■ AIM
Resume the user talk page about naming Civil War battles, writing on from its final message.

■ PAGE TEXT
┄┄┄┄┄┄

User talk:Grayghost01

From Wikipedia, the free encyclopedia

Please click Here to leave me a new message.



Contents

[edit] Naming of Civil War battles

The Civil War Task Force (WP:ACW) and its predecessors agreed to use the official National Park Service designations for battles as the main titles for Civil War articles. Hence, while indeed the Third Battle of Winchester is the common usage in the town of Winchester, the Battle of Opequon is what the government calls the battle. Hence, Wikipedia follows suit. Manassas seems to be an exception to this rule of thumb, but in general, Wiki editors follow this convention. This is why I (and others later) reverted your changes from Opequon to Third Winchester so as to be consistent with Wiki convention. If you strongly disagree, please join the task force and air your views on its message board; you are most welcome to do so!

Scott Mingus 20:57, 26 February 2007 (UTC)

Although I didn't have any ancestors at this specific battle, it holds less interest for me than places where my great-grandfathers actually fought (such as Antietam and Gettysburg). Hence, I will defer to whatever the general consensus of the editors is. Scott Mingus 04:10, 27 February 2007 (UTC)

[edit] User Page

Hey Grayghost01, if you have the time, please create a User Page telling us a little more about yourself. Thanks for joining the ACW Task Force. Feel free to add its logo to your User Page, and welcome aboard! Feel free to call on myself or other members of the task force for advice or ideas. Regards from snowy York County, PA! Scott Mingus 01:11, 28 February 2007 (UTC)

Thanks for sharing! Welcome aboard! Scott Mingus 12:02, 4 March 2007 (UTC)

┄┄┄┄┄┄

■ COLLECTED DATA

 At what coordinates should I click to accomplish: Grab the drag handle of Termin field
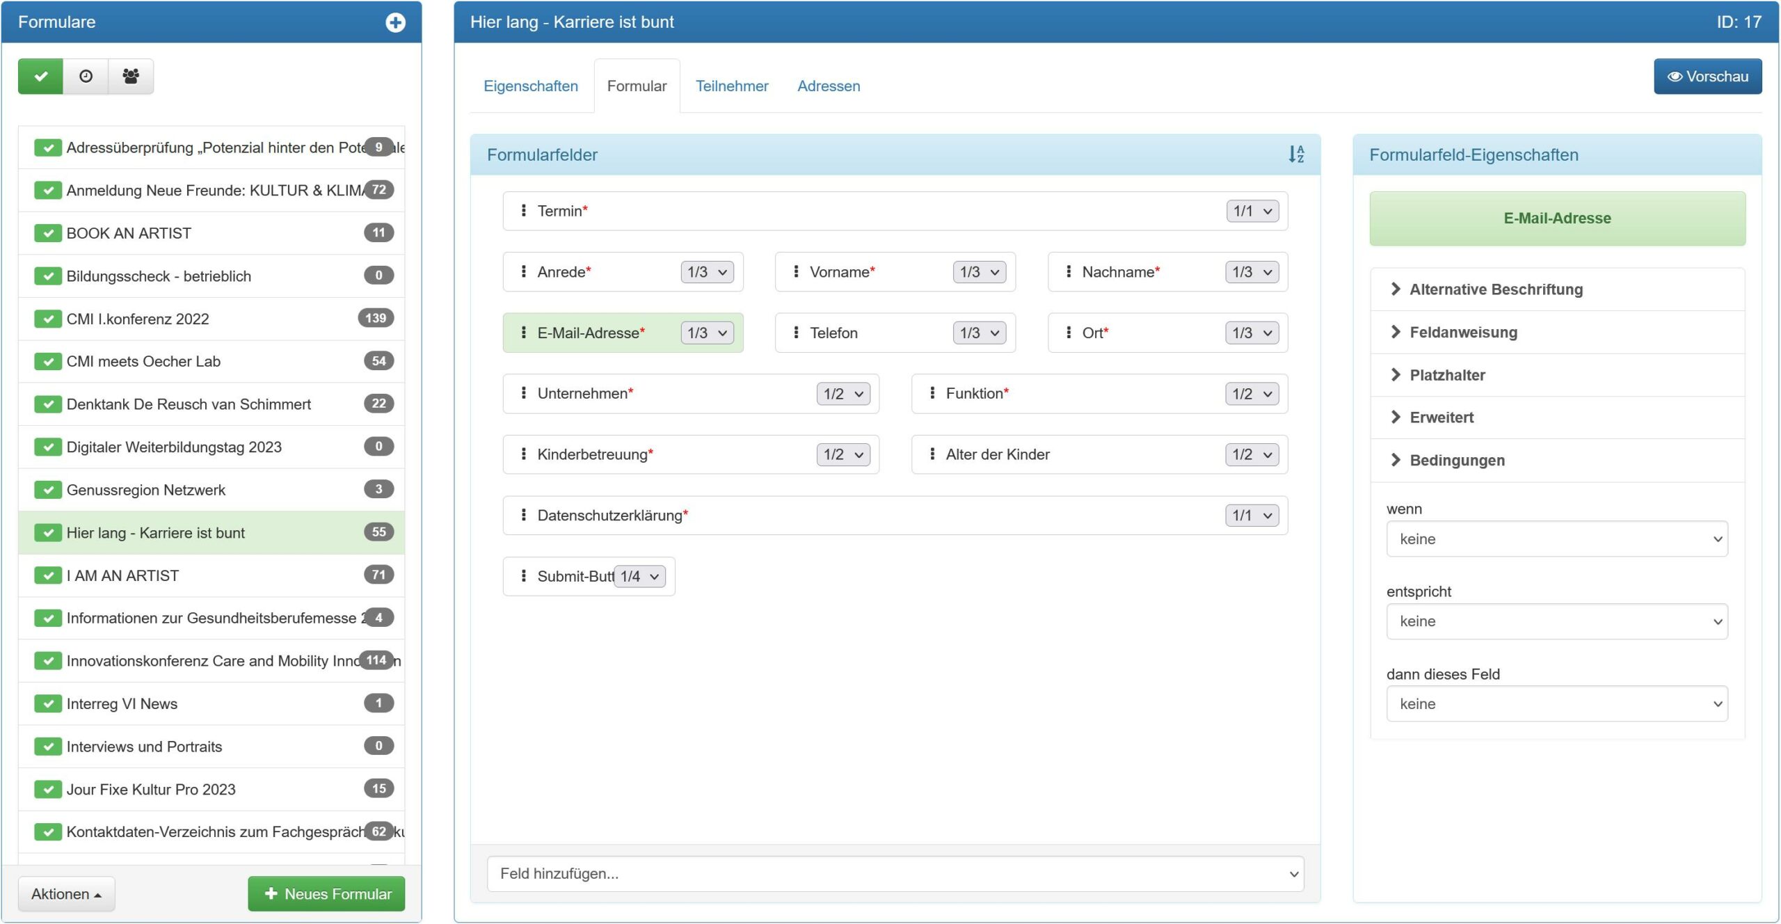(x=523, y=211)
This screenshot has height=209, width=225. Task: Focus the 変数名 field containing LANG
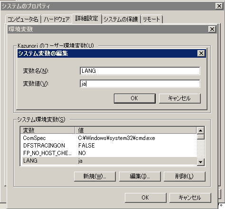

┄┄┄┄┄┄

■ RESULT OF THIS EXERCISE
[edit] Second Winchester

I was away for the weekend while you added all of the comments to my user page regarding Second Winchester. I am running short of time to give you a detailed response today, but will do so ASAP. When I do, I will be copying your comments into the talk page for the battle article and responding there. I believe the discussion is of more general interest than simply a one-on-one communication. A short preview of my comments is that I will have no problem listing alternative views on the number of casualties. I did that in the Battle of the Wilderness article, as you have noted. I am not one, however, who believes the Official Records are always the most accurate source, so I generally prefer to get information from secondary sources, historians who have analyzed the Official Records as well as many of the other primary sources that are available and use their best judgment as to the correct answer. I have no personal ax to grind about how the numbers are eventually portrayed, so please do not assume that I am trying to deliberately promulgate incorrect information. Thanks. Hal Jespersen 02:15, 19 March 2007 (UTC)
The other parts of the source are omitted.